Not only with reference to Dawlish-resilience.  The seats (even the supposedly-better ones on the 802s) are still woeful and have forced at least the two of us to abandon the use of IETs for travel between London and Cornwall.  The lack of catering facilities on a journey of up to six hours - disregarding the Covid-effect for now - is also offputting.  There could have been proper provision as on the LNER units but instead there are largely redundant kitchen areas occupying half a car and a trolley if you're lucky for both classes.  The chance of finding anything as substantial as a sandwich is pretty remote and the hot water doesn't last more than a couple of hours though could be replaced from the kitchen - which in our experience it isn't.  So you can bring your own or go without.  Not an attractive offering in any way I'm afraid and somewhat short of fitness-for-purpose.  

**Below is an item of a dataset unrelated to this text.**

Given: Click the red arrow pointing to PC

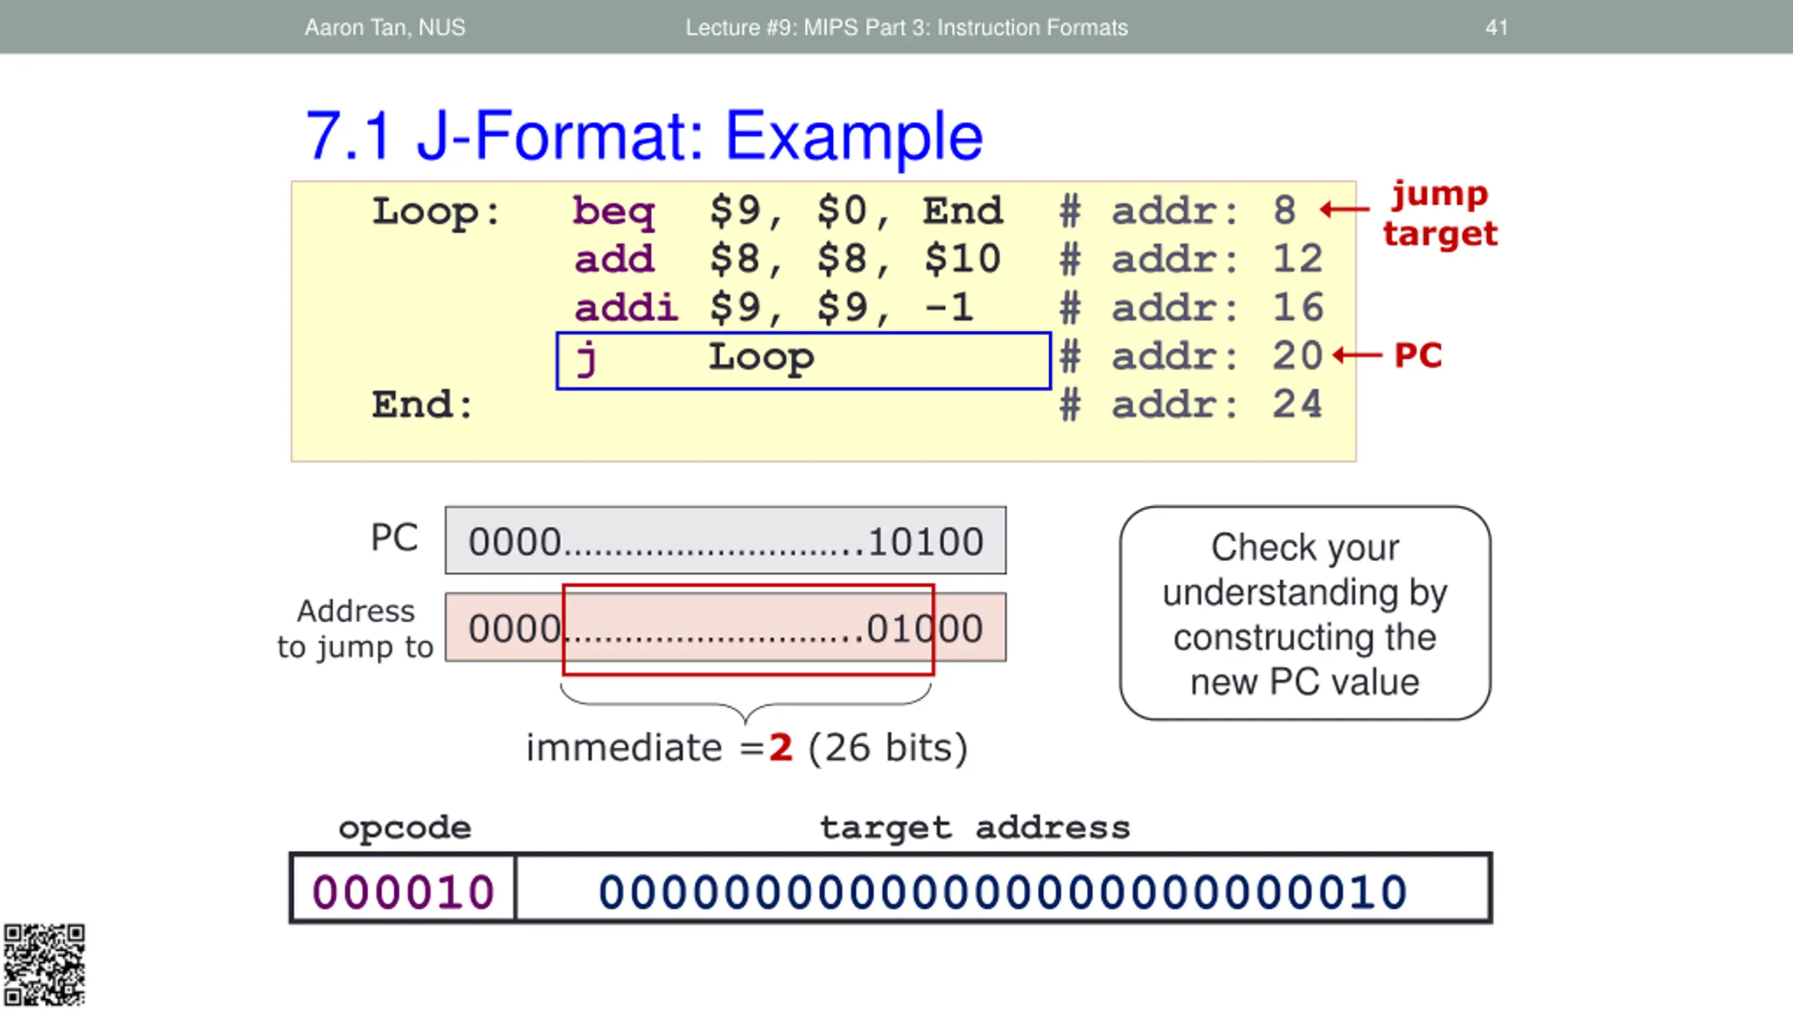Looking at the screenshot, I should (1357, 355).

It must be understood that the seats in the GWR 80x fleet were specified by the DfT not the operator.  When procuring the 802s it was intended to have a better seat but the DfT stepped in and insisted they had to be the same as those in the DfT procured 800s. They have had new covers fitted across both fleets but that was because the originals wore badly.

 

Similarly it was the DfT's insistence that a trolley service was provided on GWR services rather than a buffet.  However, many travellers prefer this particularly those who like to work during the journey and are reluctant to go to a buffet and leave laptops etc unattended.

 

GWR fought hard to retain Pullman service on selected services to the West and Wales which is now the only silver service dining on any TOC.  Not cheap but excellent quality if you get the chance to sample it.

 

For many years GWR has been operating under  Direct Award and therefore under tight control from the DfT something we shall see even more of under GBR.  Sadly we have civil servants in the DfT who think they know more about designing and operating trains than railway professionals.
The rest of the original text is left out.